WHIP VIOLATION The following ruling was issued to Jockey Eduardo Nicasio for blatant abuse of the crop in Saturday evening’s ninth race, when he was riding #1 Better Check Him Out. During the entire 350 yards of the race, Mr. Nicasio hit his mount approximately “twenty five” plus times in three different engagements. All of this for a horse that finished last [10th]. Eduardo did not argue the matter and had no plausible excuse. The Stewards thought that this was so aggressive and abusive that he deserved a suspension. It should be noted that Mr.

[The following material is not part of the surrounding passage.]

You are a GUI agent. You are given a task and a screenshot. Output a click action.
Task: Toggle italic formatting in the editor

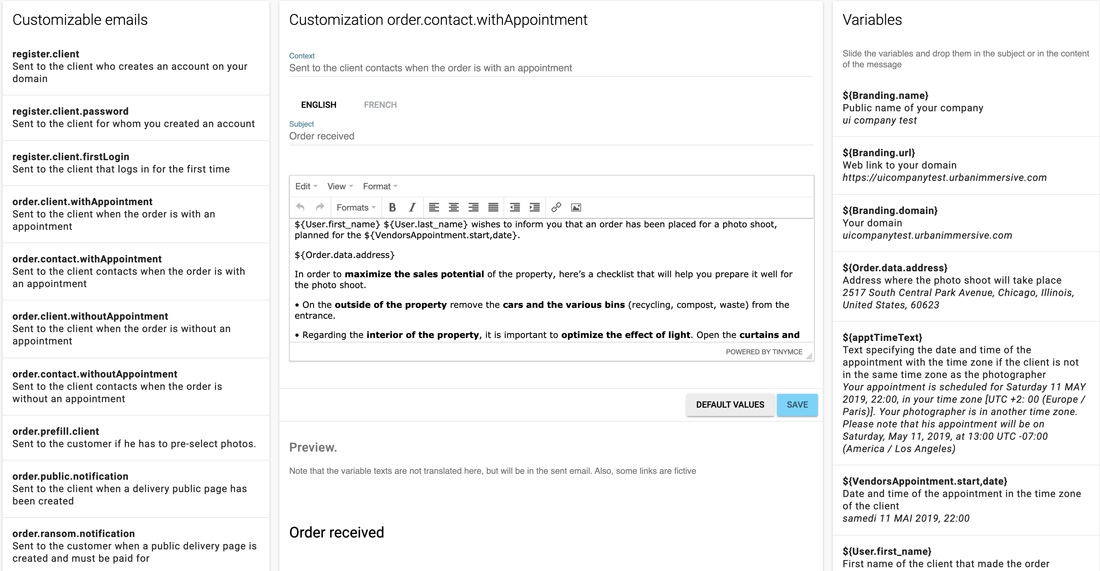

Nicasio has had numerous crop violations this year, although none in the previous sixty days.

The following ruling was issued: JOCKEY EDUARDO NICASIO IS SUSPENDED FOR THREE RACING DAYS FOR A BLATANT VIOLATION OF CALIFORNIA HORSE RACING BOARD RULE #1688(b)(6) (USE OF RIDING CROP-MORE THAN THREE TIMES IN SUCCESSION WITHOUT GIVING THE HORSE A CHANCE TO RESPOND) DURING THE NINTH RACE AT LOS ALAMITOS ON OCTOBER 1, 2016.

To recap: Jockey hammers horse 25+ times – in about 18 seconds, while bringing up the rear. Jockey came into the race with “numerous” whip violations on the year. But jockey – “Eduardo,” as the stewards refer to him – is sorry. Verdict: three days off. Three days – for what the stewards themselves concede is abuse. Still buying the “equine welfare is our top priority” drivel? Sick.